On Thursday, the New York Times identified two White House officials it claimed were Nunes’ sources. Later, the Washington Post identified a third. Nunes had originally claimed his source was an intelligence official, not a White House staffer. However, all officials named by the Times and Post work in the Trump administration.

Minutes after the New York Times’ report Thursday, White House press secretary Sean Spicer announced that, “in the ordinary course of business,” national security staff had come across new documents relevant to the House Intelligence Committee’s letter concerning the unmasking of Americans in surveillance reports.

Cummings pointed out in his letter that Spicer said on March 23 “it doesn’t really pass the smell test” that Nunes would brief the White House on information he had been given by White House officials.

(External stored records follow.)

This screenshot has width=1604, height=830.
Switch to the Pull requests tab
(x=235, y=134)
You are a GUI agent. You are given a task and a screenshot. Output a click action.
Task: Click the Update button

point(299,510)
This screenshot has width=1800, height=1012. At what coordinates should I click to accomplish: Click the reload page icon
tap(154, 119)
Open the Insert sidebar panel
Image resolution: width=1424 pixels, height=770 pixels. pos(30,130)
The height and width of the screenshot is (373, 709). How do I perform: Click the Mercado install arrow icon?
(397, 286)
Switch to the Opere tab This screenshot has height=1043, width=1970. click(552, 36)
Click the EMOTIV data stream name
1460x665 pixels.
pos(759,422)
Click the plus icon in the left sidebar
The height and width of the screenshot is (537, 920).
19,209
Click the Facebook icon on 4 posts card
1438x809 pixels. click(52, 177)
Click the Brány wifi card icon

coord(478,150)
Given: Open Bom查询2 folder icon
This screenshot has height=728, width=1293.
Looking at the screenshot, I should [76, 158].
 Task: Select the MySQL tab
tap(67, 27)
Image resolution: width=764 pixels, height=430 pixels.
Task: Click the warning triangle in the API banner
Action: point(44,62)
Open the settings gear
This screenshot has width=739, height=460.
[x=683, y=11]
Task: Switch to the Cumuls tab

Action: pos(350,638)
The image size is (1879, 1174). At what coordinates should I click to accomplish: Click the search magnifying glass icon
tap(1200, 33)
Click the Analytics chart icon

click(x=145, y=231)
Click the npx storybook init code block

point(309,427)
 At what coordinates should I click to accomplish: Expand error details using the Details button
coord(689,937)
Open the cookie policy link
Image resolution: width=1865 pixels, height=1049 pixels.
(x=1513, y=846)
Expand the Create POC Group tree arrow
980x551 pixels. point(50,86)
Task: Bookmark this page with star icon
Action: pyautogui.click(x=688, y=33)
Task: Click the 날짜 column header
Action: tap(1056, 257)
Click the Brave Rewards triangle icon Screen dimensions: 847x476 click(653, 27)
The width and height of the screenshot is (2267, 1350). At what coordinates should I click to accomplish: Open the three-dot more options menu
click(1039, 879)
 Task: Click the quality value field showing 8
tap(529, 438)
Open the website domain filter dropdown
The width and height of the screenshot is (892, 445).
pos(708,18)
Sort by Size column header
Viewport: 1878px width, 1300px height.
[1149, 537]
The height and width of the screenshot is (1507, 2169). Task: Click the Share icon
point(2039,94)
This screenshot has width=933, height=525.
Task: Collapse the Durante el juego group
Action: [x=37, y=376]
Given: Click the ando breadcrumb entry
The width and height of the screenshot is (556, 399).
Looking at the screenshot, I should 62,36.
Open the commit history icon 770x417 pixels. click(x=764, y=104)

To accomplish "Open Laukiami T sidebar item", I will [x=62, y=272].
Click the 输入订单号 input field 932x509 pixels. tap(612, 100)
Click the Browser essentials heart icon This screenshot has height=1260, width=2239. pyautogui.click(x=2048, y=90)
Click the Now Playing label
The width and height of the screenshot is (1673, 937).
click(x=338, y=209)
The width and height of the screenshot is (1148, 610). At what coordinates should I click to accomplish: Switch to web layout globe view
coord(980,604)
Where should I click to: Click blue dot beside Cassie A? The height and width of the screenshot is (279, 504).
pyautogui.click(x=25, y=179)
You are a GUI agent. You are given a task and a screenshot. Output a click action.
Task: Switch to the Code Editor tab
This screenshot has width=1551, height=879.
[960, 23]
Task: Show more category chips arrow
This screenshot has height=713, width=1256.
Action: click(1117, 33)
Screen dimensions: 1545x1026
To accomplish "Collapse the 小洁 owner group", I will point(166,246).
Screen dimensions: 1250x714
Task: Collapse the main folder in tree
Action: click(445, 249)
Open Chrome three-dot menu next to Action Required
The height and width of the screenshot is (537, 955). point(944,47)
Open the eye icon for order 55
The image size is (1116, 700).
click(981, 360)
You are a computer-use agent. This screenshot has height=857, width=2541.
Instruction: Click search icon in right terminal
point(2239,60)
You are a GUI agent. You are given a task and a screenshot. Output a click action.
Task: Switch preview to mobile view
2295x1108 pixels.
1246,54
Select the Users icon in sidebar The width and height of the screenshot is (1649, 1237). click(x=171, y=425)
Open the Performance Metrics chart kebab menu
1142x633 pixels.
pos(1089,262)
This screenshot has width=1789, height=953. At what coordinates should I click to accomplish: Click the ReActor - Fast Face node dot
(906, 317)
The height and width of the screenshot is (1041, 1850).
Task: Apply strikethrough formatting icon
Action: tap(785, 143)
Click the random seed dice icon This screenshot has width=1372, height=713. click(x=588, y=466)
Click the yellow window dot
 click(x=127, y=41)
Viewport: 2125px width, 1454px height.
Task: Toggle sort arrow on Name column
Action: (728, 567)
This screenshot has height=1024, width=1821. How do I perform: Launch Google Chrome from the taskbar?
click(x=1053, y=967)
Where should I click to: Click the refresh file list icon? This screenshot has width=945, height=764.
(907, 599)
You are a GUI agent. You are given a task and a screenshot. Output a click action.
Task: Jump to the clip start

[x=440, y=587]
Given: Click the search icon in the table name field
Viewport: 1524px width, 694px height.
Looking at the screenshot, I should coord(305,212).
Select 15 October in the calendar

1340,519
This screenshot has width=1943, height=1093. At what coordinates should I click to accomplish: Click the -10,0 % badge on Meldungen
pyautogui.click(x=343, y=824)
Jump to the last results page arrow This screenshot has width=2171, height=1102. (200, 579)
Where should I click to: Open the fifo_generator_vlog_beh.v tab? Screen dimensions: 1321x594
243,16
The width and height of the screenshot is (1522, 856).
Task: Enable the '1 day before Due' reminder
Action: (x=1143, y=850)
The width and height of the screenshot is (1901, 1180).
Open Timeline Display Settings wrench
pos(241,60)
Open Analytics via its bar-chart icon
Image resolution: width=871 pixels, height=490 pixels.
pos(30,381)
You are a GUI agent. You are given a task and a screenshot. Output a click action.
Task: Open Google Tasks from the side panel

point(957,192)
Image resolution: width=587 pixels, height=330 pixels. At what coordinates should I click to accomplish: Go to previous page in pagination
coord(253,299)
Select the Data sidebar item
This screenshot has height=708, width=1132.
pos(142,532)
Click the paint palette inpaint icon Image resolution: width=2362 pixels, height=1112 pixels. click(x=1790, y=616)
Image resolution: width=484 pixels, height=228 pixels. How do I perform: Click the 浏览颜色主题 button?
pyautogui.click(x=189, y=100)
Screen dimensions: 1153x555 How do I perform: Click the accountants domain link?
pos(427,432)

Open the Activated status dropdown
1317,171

“I am sure you agree that statements issued by the White House should be accurate and that any statements issued in error must be corrected as soon as possible,” he wrote. “I do not know if these press accounts are accurate, but if they are, they raise serious questions in light of previous denials by the White House and the fact that these White House officials report to you.”

He then asked McMaster and McGahn what they knew, and when they knew, about Nunes’ contacts with White House officials. Or, if they hadn’t known about it, how the “breach of the chain of command” had occurred. Cummings also asked about potential disciplinary action, and if anyone else at the White House was involved in the transmission of the classified information.

Though it should be fairly simple for the White House to check visitor logs to confirm who let Nunes onto White House grounds on March 21, it has so far not done so.

On Friday, Spicer said of Nunes behavior: “What he did, what he saw and who he met with, is 100 percent proper.”